D’autant que, par effet multiplicateur, le réchauffement climatique peut aggraver la pollution chimique. En effet, les températures plus élevées font que les produits chimiques organiquement persistants s’évaporent plus facilement dans l’atmosphère, alors que la sécheresse due au changement climatique concentre les polluants dans les masses d’eau. Aussi, les produits chimiques coincés dans la glace peuvent être déplacés lors de la fonte des glaciers.
Un organisme scientifique mondial sur la pollution chimique
De plus en plus de voix s’élèvent pour réclamer une action internationale sur les produits chimiques et les plastiques, notamment la création d’un organisme scientifique mondial sur la pollution chimique, à l’instar du Groupe d’experts intergouvernemental sur l’évolution du climat.

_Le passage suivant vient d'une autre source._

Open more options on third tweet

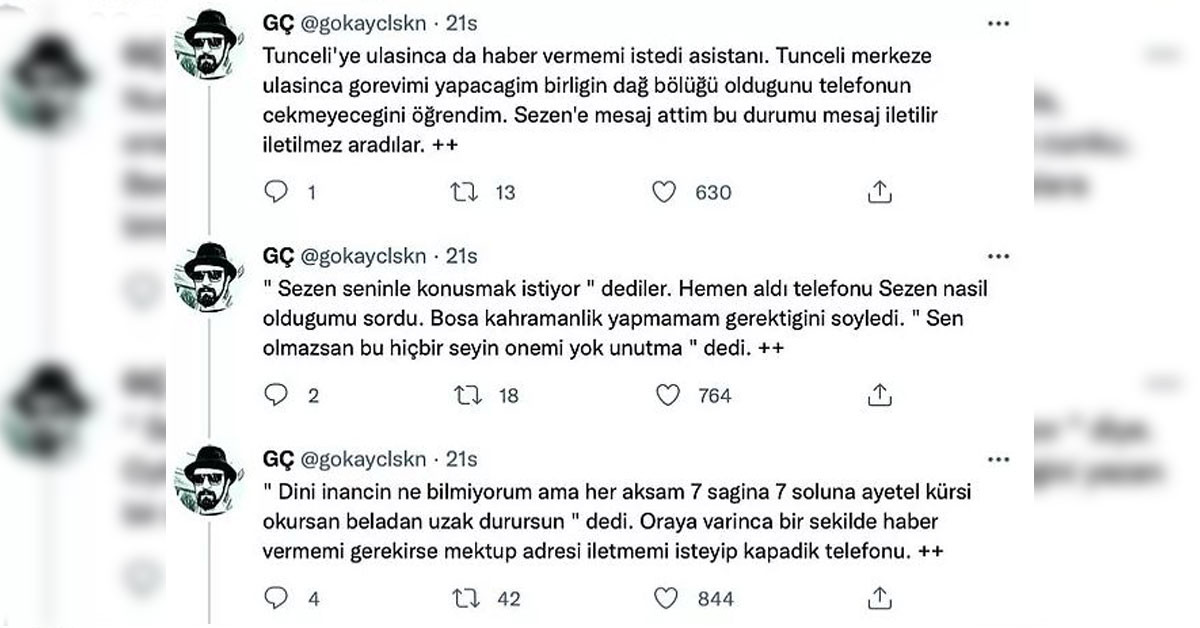[999, 458]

Le professeur Sir Ian Boyd de l’université de St Andrews, qui n’a pas participé à l’étude, est l’ancien conseiller scientifique en chef du gouvernement britannique ; il a averti en 2017 que l’hypothèse des régulateurs du monde entier selon laquelle il était sûr d’utiliser des pesticides à l’échelle industrielle dans les paysages était fausse. Ce scientifique affirme : « L’augmentation de la charge chimique dans l’environnement est diffuse et insidieuse. Même si les effets toxiques des produits chimiques individuels peuvent être difficiles à détecter, cela ne signifie pas que l’effet global est probablement insignifiant. « La réglementation n’est pas conçue pour détecter ou comprendre ces effets. Nous sommes relativement aveugles à ce qui se passe en conséquence. Dans cette situation, où nous n’avons qu’un faible niveau de certitude scientifique sur les effets, il est nécessaire d’adopter une approche beaucoup plus prudente en ce qui concerne les nouveaux produits chimiques et la quantité émise dans l’environnement. »
La frontière planétaire de la pollution chimique est la cinquième sur neuf à avoir été franchie selon les scientifiques, les autres étant le réchauffement climatique, la destruction des habitats sauvages, la perte de biodiversité et la pollution excessive par l’azote et le phosphore.